Sasha handed me a branded folder with my room keycard slipped inside. “You’re in a suite upstairs, second floor, far corner. Best light in the building and closest to the back staircase in case you want to sneak out for a stress cry without passing guests.”
“That obvious, huh?”
“Oh, honey,” she said, lowering her voice in a conspiratorial whisper. “Six weddings, one month, seven of the most intense men I’ve ever seen? If you don’t ugly cry at least once, you’re either a cyborg or possessed by Martha Stewart.”
I laughed, the sound catching me off guard. “Fair.”
She started down a hallway with soft carpet and warm sconces that smelled faintly of citrus and fresh linen. “Seriously though, you need anything—early breakfast, space to meet vendors, a discreet exit? You come to me. We keep things buttoned-up around here, but that doesn’t mean we don’t know how to flex when it counts.”
“I’ll keep that in mind,” I said, trailing her as we passed a cozy library nook and a sunroom with lemon water on a silver tray.
She glanced back. “I’m guessing it’s been … a day?”

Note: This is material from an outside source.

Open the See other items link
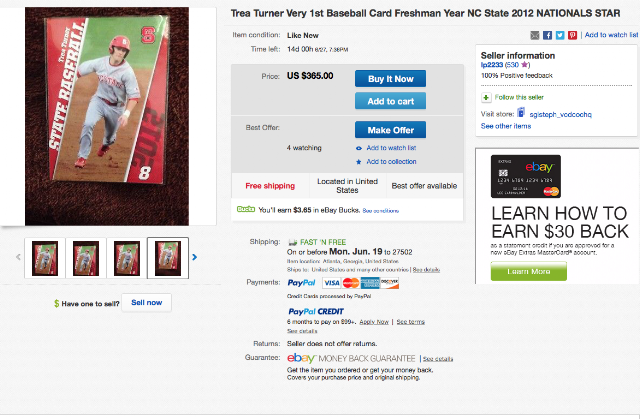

I exhaled. “More like a battlefield. I just had the seventh Dane brother try to rewrite my contract mid-project.”
“Silas?”
“Of course.”
Sasha let out a low whistle. “Tall, dark, and growly? That one?”
“The very one.”
“Damn,” she said with mock regret. “I was hoping he was the nice one.”
I raised a brow. “You know them?”
She shrugged. “Not like that. Just … met them. Once or twice. Went to a fish fry at the family’s old house on Sullivan’s Island when Izzy and Ryker got engaged. Most of my interactions with them have been purely professional. But if you’re asking whether I’ve imagined waking up tangled in those arms? Girl, yes.”
I laughed again.
“Izzy might kill me if I actually touched one,” she added quickly. “But still. A girl can fantasize.”
“There’s only one left,” I said dryly.
She grinned. “Then you better lock that down. For national security.”
I forced a laugh, but heat bloomed behind my sternum.
I’d already had him.
Fast. Dirty. Mind-shattering.
And God, I was still reeling.
The way his hands had locked around my hips. The way his body moved—like a weapon, like worship. The delicious stretch, the growl in his throat when I clenched around him, the way I came so hard I saw stars behind my eyes.
It hadn’t been sweet. It hadn’t even been smart.
But it had been unforgettable.
Did he still want me gone?
Like it hadn’t happened? Like I hadn’t left him breathless and wrecked with his pants barely zipped?
He could pretend all he wanted, but I’d felt it—the shift in his body, the second he lost control. The man didn’t commit? Fine. But he’d committed to every inch of my body in that workshop, and I wasn’t going to let him rewrite the story like I was some nameless itch he’d scratched in passing.
We paused in front of a set of double doors that led to a formal parlor—mahogany accents, gas fireplace, high-backed chairs arranged around a chess table.